The state of many of these religious houses was of a kind that simply cannot be described. In them Satan and his angels reigned supreme. But there were a few—alas! they were very few—where the vows were really kept, where learning still had scope, and charity still held sway. And of female communities, the best of all these was the Abbey of Godstow.

The smaller houses, of the value of three hundred marks and under, were first suppressed. The larger, of which Godstow was one, followed later. Undoubtedly the motives for this proceeding were not pure and unmixed. Every person who joined in it was not actuated by exclusive regard for morality, nor was everybody quite innocent of some respect for those confiscated lands—not to speak of silver vases, gemmed reliquaries, and gold pieces—which, in the general up-breaking, might fall in his direction. Perhaps, when we have satisfied ourselves that our own motives are on all occasions absolutely unadulterated, we shall be in a more advantageous position to cast stones at the Reformers.

The suppression of the Abbey of Godstow was close at hand, and the nuns had made arrangements for the lives they meant to lead in future. Such of them as had relatives living commonly returned to them. A few of the elder ones, who had none, took refuge in the one or two convents of their Order which were, reasonably and charitably, allowed to remain until the death of the last surviving member. Those who married were very few, and were decidedly independent of public opinion.

On a small, but comfortable, pallet-bed in the infirmary of the Abbey lay one nun who needed to make no such provision for future life. She had received her invitation to the King's Palace, and she lay waiting for His messengers to bring His chariot for her. She had other invitations too: loving entreaties from the distant wolds of Yorkshire, where Dorathie Rotherham, Baroness Marnell of Lymington, herself an old woman of eighty years, was longing to cheer the last days of her aged and only sister; and scarcely less urgent pressure from far Devonshire, where the Lady Combe, of Combe Abbas, was affectionately desirous to minister to her husband's saintly and venerable aunt. But none of all these moved Mother Agnes, as she lay in the pallet-bed, waiting for the King's messengers. Life's fitful fever was over, and the eventide had come. For her there was a longer journey, to a better home.

Outside the infirmary two nuns, an old woman and a middle-aged one, were discussing some point which evidently disturbed their serenity.

"Well, it must be, I count," said the younger, who was the Abbess herself. "I am sore afeared it shall be diseaseful to Mother Agnes.
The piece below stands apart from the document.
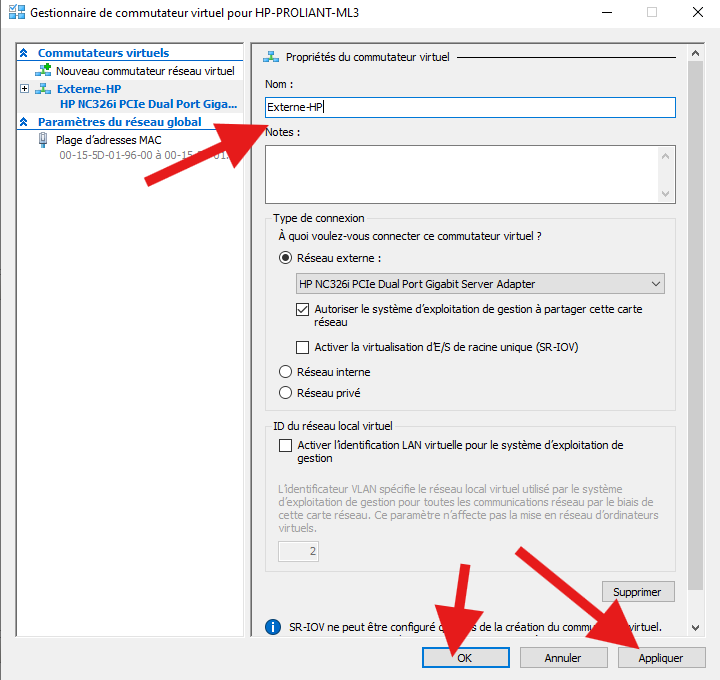Select the Réseau privé option
This screenshot has height=680, width=720.
click(286, 393)
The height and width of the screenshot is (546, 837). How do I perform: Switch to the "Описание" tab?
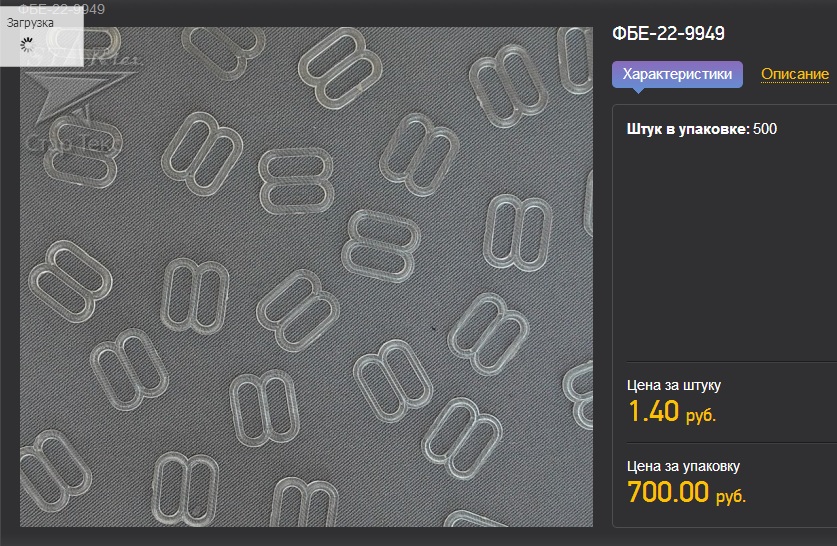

Good lack, can they not do the King's gracious pleasure without poking into every corner, and counting the threads in every spider's web! Howbeit—Well! go, Sister Katherine, and say that my Lords the King's Commissioners can ascend now. But I would have thee say to the chief of them, whoso it be, that in the infirmary is a very aged and holy sister that is nigh to death, and that I pray them of their grace to tread in that chamber as quiet as may be."

Sister Katherine departed on her errand, and the Abbess went forward into the sick chamber. A few minutes later her messenger rejoined her.